Your task:
Every line containing "checkbox" should be copied out. Go through the entries and find them.
* * * * * * * * *
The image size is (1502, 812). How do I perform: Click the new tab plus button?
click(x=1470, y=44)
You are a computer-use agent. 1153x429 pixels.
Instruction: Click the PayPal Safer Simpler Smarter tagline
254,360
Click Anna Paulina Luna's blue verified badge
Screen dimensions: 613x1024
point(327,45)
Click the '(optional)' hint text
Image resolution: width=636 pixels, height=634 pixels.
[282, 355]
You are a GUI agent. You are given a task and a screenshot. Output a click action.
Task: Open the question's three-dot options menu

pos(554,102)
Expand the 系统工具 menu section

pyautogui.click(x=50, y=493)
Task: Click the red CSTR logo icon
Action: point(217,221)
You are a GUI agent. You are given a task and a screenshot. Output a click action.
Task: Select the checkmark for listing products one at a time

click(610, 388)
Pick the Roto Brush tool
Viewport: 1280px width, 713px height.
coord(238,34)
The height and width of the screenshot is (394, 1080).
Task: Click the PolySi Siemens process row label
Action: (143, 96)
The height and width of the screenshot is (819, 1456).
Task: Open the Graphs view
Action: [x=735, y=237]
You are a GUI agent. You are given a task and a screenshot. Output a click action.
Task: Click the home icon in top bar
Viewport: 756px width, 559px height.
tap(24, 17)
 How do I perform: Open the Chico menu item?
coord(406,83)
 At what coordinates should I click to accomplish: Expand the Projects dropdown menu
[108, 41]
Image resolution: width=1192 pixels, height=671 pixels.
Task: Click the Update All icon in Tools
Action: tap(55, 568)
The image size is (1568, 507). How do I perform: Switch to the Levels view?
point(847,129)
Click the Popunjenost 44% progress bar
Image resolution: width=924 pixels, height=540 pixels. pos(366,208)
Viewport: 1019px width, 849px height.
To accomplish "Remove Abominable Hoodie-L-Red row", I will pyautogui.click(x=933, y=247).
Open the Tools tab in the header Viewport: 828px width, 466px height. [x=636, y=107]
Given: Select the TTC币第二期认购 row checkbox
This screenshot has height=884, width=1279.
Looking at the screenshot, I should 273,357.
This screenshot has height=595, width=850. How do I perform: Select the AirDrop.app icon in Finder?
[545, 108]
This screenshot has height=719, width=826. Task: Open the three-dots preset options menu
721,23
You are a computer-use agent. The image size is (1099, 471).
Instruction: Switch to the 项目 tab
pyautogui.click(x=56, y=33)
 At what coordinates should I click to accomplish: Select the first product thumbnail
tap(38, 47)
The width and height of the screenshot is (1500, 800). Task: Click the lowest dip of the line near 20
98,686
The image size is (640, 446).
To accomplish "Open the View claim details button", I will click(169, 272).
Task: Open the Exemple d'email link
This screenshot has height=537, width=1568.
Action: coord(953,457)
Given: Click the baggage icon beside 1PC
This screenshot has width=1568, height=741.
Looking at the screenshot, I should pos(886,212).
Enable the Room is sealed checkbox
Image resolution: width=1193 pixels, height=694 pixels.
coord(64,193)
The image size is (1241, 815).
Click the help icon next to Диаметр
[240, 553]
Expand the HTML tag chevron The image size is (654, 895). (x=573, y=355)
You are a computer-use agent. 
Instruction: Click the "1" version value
* * * * * * * * *
Task response:
Given: Select the TTC币第二期认购 row checkbox
Enable the Room is sealed checkbox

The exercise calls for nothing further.